-- TEXT TO READ --
###

It seems that the open office layout sits well with younger employees, who are less likely to disagree with it, due to the perception that the open spaces stimulate camaraderie.


Bad: Not so good, but we can work with it

While the open office concept certainly looks better than stuffy gray cubicle walls, it might not actually foster productivity. Loud environments are rarely the best ones in which to work, especially if the work requires concentration.

Of all the noises a hapless employee is exposed to, speech is the most distracting. According to sound expert Julian Treasure, productivity in the open office suffers by 66% because the human brain can only process 1.6 human conversations at a time. Overhearing just one conversation in the open office setting leaves you with only 0.6 of your own inner dialogue to guide your work.

There is little doubt that distractions slow down productivity, and studies showing that open office participants make twice the number of errors after a three second interruption only confirm this, although to be fair distractions happen everywhere, even in closed office environments.

We all know what it’s like to get derailed when we’re concentrating on a task. Productivity experts claim that those undertaking complex tasks can take up to 15 more minutes to recover the level of focus they had before they were interrupted.

Constant distractions also run the risk of sparking off chain reactions of unproductivity in which workers end up caught between checking their email and casually browsing the web, warn some studies.

While the biggest concern for the open office is the noise level, there are ways to combat the issue, although these are more often than not expensive solutions.

Employees can also help themselves by using headphones to listen to music, although doing so might undermine the collaborative spirit the office setup aims to promote and also reduce concentration.

###

-- DATA EXCERPT --
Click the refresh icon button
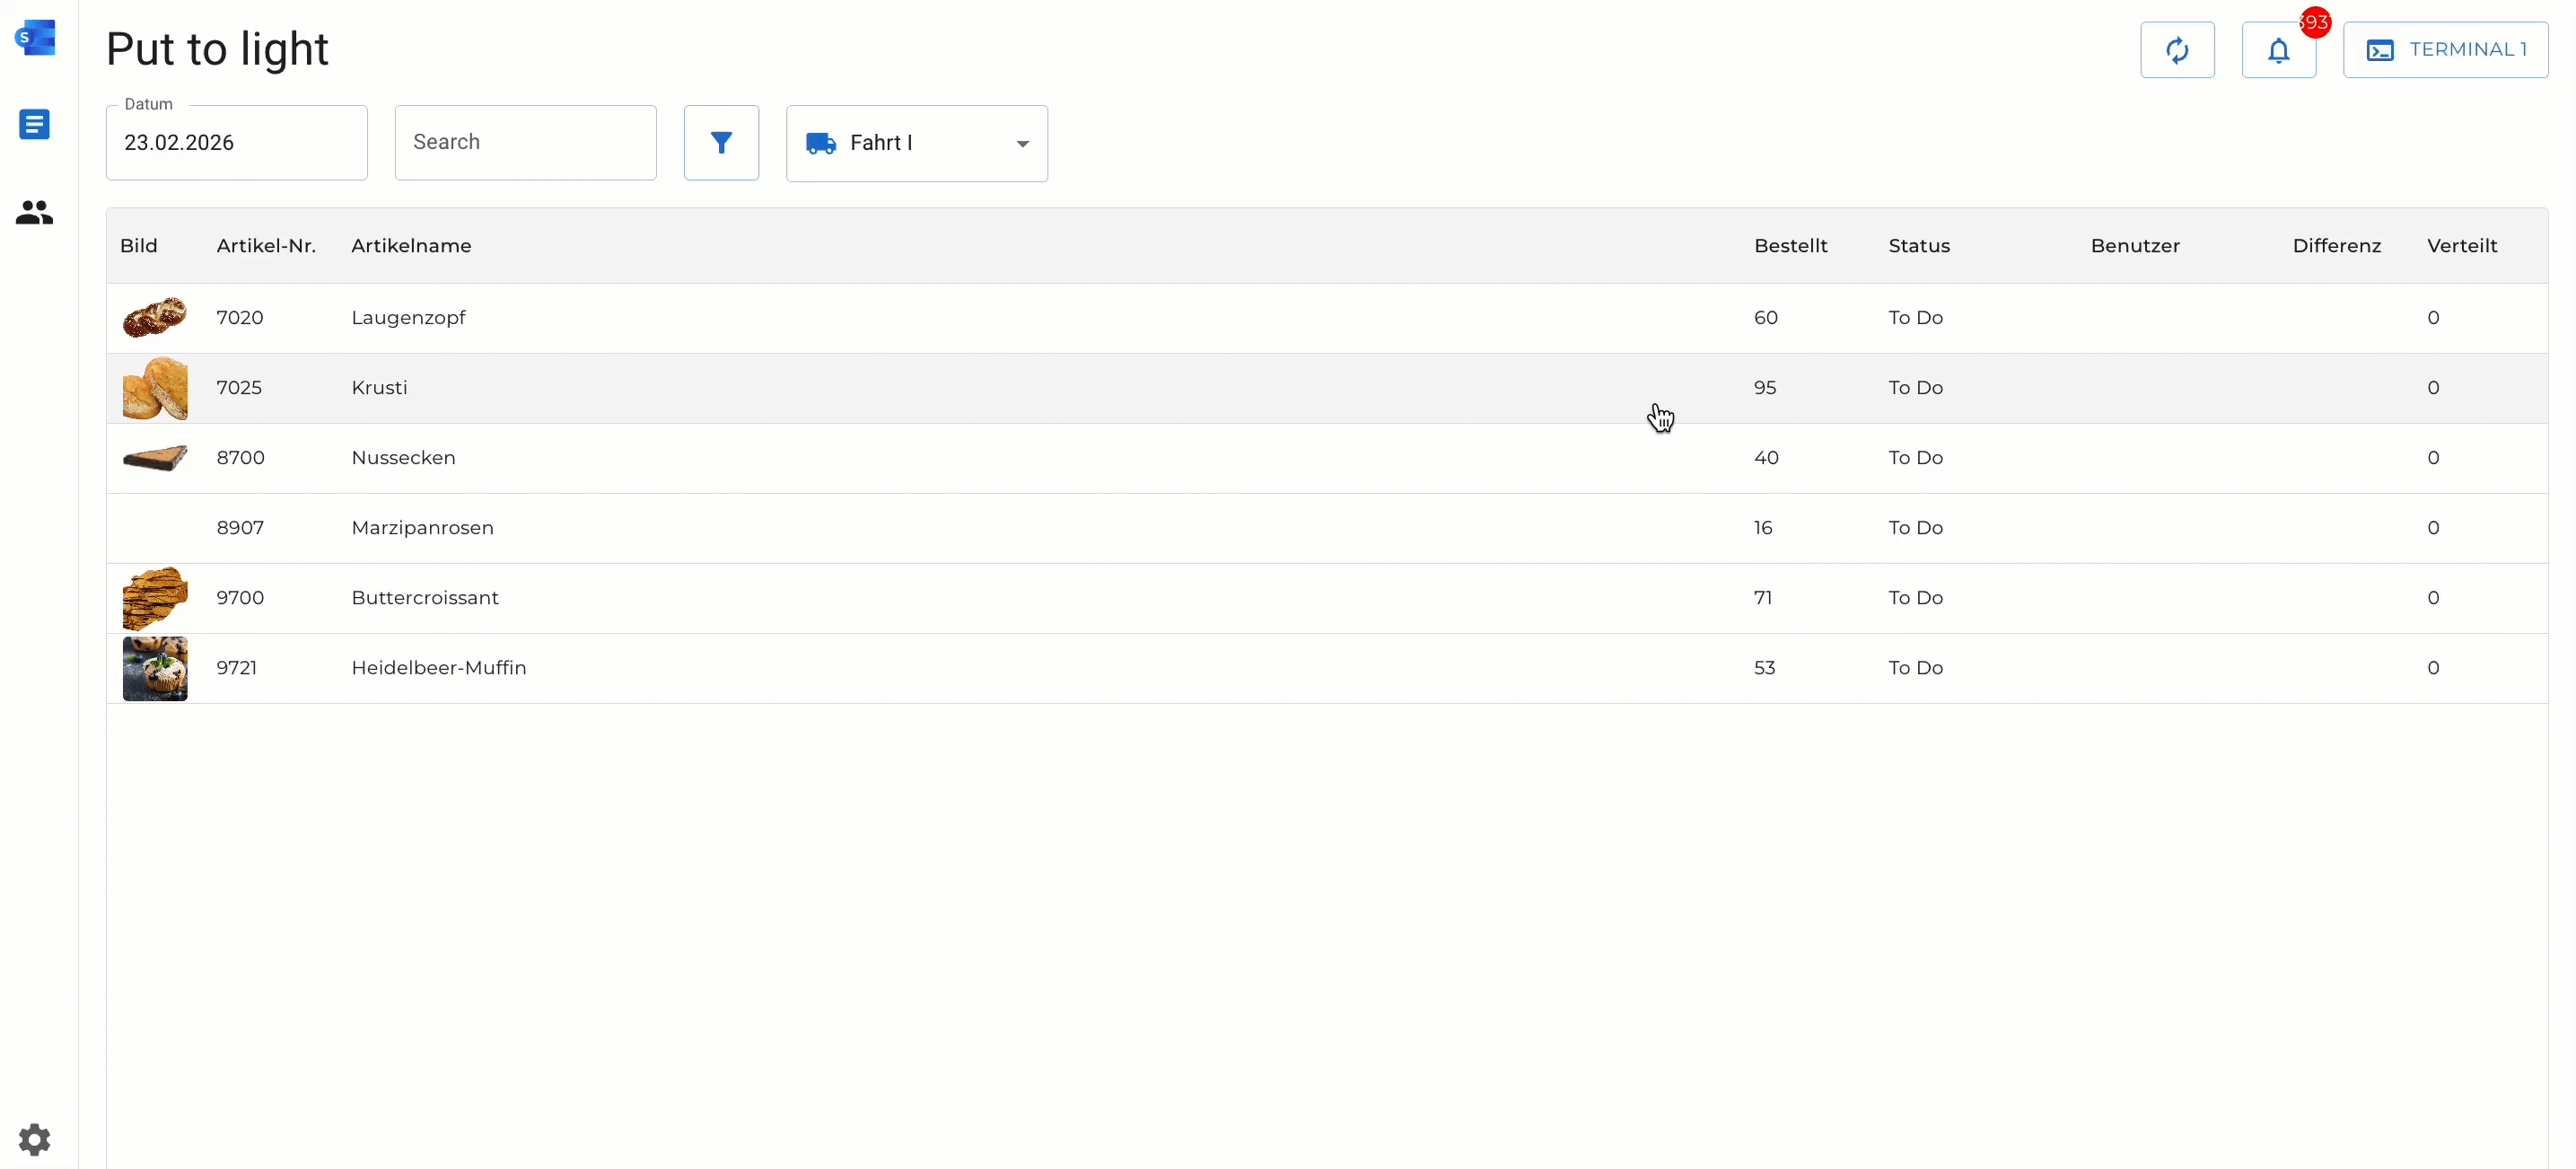Screen dimensions: 2576x1169 2176,50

###

-- TASK DIRECTIONS --
Pick up the article on open office layouts after its last sentence and keep writing it.

-- RESPONSE BELOW --
Ugly: These are the most chilling aspects of the open office that researchers have found

It’s no secret that stress has an overwhelmingly negative impact on health and wellness. Well, according to some studies, the open office environment might actually be heightening employees’ stress levels, since it leads to longer and more frequent sick leave.

While the business world tends to assume that open-plan layouts promote communication amongst colleagues and boost satisfaction at work, it turns out that might actually be a myth, as studies have shown that the layout actually detracts from job satisfaction.


Eschewing unfriendly cubicle walls for a non-traditional, novel approach to work shouldn’t have to happen to the detriment of workers’ productivity and job satisfaction. Some degree of privacy is essential, so don’t trade the productivity that comes with it for an office layout that merely looks snazzy.

While open, collaborative discussion is important in brainstorming sessions and for team building, it shouldn’t come at the cost of workers’ ability to flesh out details and concentrate in their own space when they have to. Give workers the best of both worlds and that’s when your business will really take off.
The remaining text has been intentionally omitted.